[llvm-dev] Need help with code generation

Rui Ueyama via llvm-dev llvm-dev at lists.llvm.org
Mon Mar 21 16:44:18 PDT 2016


On Tue, Mar 22, 2016 at 12:41 AM, David Blaikie via llvm-dev <
llvm-dev at lists.llvm.org> wrote:

>
>
> On Mon, Mar 21, 2016 at 4:35 PM, Rafael EspĂ­ndola <
> rafael.espindola at gmail.com> wrote:
>
>>
>> On Mar 21, 2016 5:49 PM, "David Blaikie" <dblaikie at gmail.com> wrote:
>> >
>> >
>> >
>> > On Mon, Mar 21, 2016 at 2:46 PM, Rafael EspĂ­ndola <
>> llvm-dev at lists.llvm.org> wrote:
>> >>
>> >> On 21 March 2016 at 17:34, Tim Northover via llvm-dev
>> >> <llvm-dev at lists.llvm.org> wrote:
>> >> >> My understanding is that clang and llvm themselves are designed
>> this way
>> >> >> (crash when the unexpected happens).
>> >> >
>> >> > I don't think so.
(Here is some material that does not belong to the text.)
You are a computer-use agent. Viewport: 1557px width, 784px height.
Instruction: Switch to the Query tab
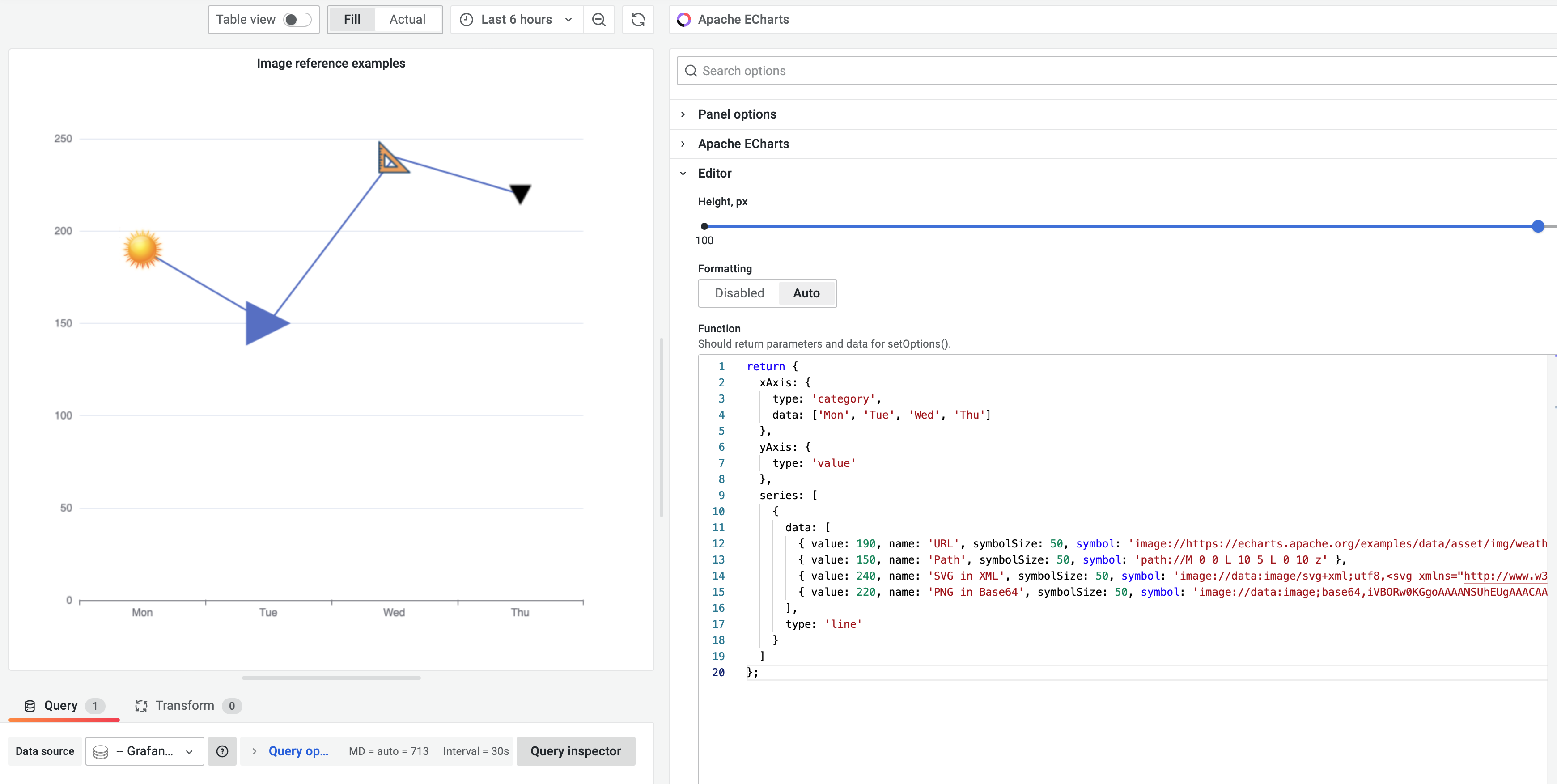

I'd view any Clang crash as a bug (probably to be
>> >> > prioritised below silent CodeGen and many others, but not "working as
>> >> > designed").
>> >> >
>> >> >> For example the fact that clang forks itself to be able to report
>> diagnostics
>> >> >
>> >> > That seems like just trying to make our own job easier to me. I think
>> >> > the entire point of the fork is to get a backtrace we can fix, and
>> >> > point out where the user should send it.
>> >> >
>> >> >> llvm is full of report_fatal_error() (or worse, assertions that can
>> fire on unexpected user input).
>> >> >
>> >> > A bit of a grey area since LLVM isn't itself a user-facing tool, but
>> I
>> >> > think I'd still say that a report_fatal_error that's not actionable
>> by
>> >> > the user is actually an LLVM bug. And a segfault definitely so.
>> >>
>> >> It is completely trivial to crash llvm. A case I wrote today in
>> >> another thread while waiting for tests to run:
>> >>
>> >> target triple = "x86_64-unknown-linux-gnu"
>> >> @".data" = global i32 42
>> >>
>> >> That will crash "llc -filetype=obj". The fact that it is considered a
>> >> bug doesn't mean much if there is no coordinated effort to fix them.
>> >
>> >
>> > I think it does, actually - that patches will be accepted to fix pretty
>> much any crash in LLVM. (llc isn't a user facing tool, so that's a
>> praticularly low priority -
>>
>> I am pretty sure clang crashes if you translate the above example to C.
>>
>> Philosophical question: what is the difference of a non bug and a bug of
>> such low priority that it is never fixed?
>>
>  One where contributors are encouraged to provide patches to fix things,
> versus one where contributors are told that there is a high bar to get such
> a patch contributed seems like a pretty big difference to me.
>
> It changes who's willing to contribute to the project, or build tools
> based on it.
>

The documented policy should handle that issue.